The first rumors of it surfaced in December on a lifestyle magazine's blog. A few weeks later, it was spotted in the arms of runway model Hollis Wakeema in a Las Vegas hotel.

Then came its Web site: Black and white fashion photos fade in and out as cool piano notes drop and melt into a warm, smooth beat. Prepare to fall in love, the site reads.

Now, go buy the laptop.

Specifically, Dell Inc.'s new $2,000-and-up laptop. The computer maker was entering the ultra-thin notebook race Tuesday with the Adamo, from the Latin for "to fall in love with."

The aluminum-body laptop comes in two colors, "onyx" and "pearl." It boasts a 13-inch screen and, with a depth of less than two-thirds of an inch, is thinner than both Apple Inc.'s 0.76-inch MacBook Air ($1,800 and up) and Hewlett-Packard Co.'s 0.7-inch Voodoo Envy notebook (from $1,900).

Even the customer support package goes upscale. Dell will guarantee the same team of service representatives for $99 for a year or $349 for three.

The company already is taking orders, with the laptop set to start shipping March 26.
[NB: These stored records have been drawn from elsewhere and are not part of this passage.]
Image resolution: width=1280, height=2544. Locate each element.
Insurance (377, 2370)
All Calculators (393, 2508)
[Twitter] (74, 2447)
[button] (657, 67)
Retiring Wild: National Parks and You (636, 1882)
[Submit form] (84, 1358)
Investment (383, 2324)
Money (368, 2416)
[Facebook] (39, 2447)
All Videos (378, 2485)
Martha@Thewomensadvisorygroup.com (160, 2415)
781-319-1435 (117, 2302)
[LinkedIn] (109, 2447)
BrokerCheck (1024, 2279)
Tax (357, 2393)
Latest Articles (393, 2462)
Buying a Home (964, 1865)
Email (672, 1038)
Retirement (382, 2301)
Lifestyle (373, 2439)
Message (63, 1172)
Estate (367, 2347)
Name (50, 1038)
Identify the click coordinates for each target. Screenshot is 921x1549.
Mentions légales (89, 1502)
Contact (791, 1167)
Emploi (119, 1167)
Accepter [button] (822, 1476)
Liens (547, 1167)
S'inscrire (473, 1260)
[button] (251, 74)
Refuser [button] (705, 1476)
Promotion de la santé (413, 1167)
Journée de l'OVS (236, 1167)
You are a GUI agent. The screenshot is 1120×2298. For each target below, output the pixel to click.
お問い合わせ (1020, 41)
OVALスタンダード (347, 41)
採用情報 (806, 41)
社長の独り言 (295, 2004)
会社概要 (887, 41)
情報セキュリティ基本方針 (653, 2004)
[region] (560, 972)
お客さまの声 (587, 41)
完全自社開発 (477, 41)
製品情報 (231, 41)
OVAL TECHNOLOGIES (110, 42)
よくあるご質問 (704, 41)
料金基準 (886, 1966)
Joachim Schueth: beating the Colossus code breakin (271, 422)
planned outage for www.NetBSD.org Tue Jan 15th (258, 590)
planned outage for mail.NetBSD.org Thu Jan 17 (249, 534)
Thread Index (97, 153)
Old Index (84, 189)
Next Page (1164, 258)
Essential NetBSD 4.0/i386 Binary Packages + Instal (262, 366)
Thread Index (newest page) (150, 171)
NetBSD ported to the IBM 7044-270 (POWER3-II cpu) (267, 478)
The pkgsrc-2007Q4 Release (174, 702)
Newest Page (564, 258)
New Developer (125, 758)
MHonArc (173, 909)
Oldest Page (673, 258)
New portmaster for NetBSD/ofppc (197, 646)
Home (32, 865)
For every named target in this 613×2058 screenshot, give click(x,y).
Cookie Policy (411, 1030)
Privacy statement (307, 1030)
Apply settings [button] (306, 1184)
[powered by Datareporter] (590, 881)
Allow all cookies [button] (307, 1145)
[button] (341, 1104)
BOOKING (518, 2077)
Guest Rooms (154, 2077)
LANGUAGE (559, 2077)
Dell, known for affordable, no-frills computers, leaned away from consumer-electronics tropes and toward the seductive imagery of couture as it designed a marketing campaign to fit the Adamo. The leap Dell is asking consumers to make from its core brand would be a risk in any economy, let alone the worst recession of the personal-computer age. PC sales are sliding and the lone bright spot in the market appears to be small, inexpensive "netbooks," Adamo's polar opposite.

Round Rock, Texas-based Dell reworked its consumer PC lineup about two years ago, shortly after ceding market leadership to Hewlett-Packard. Dell had fallen a few steps behind partly because people started craving gadgets with flair. Meanwhile, Apple was nurturing consumers' love for their iPods and using that connection to sell them well-designed laptops, too.

Dell knew it needed to "bring more brand lust and more got-to-have kind of products into the mix," said Michael Tatelman, the company's vice president of global consumer sales and marketing. The new consumer team, led by Ronald Garriques, a former Motorola Inc. executive, mapped a tiered strategy that ranged from the value-conscious Inspiron laptops to powerful, expensive Alienware machines for gamers.

As Dell began plugging what Tatelman called a hole at the high end, designers from inside and outside the company were pitching blueprints for computers that didn't fit into any of the existing Dell lines. So once the design was hashed out, Tatelman and his team worked with Enfatico, an agency built just for Dell by global advertising conglomerate WPP Group PLC, to figure out how to sell it.

Dell would not say how much the company spent on the Adamo campaign, but Tatelman said it "ranks among the bigger product launch campaigns that we do."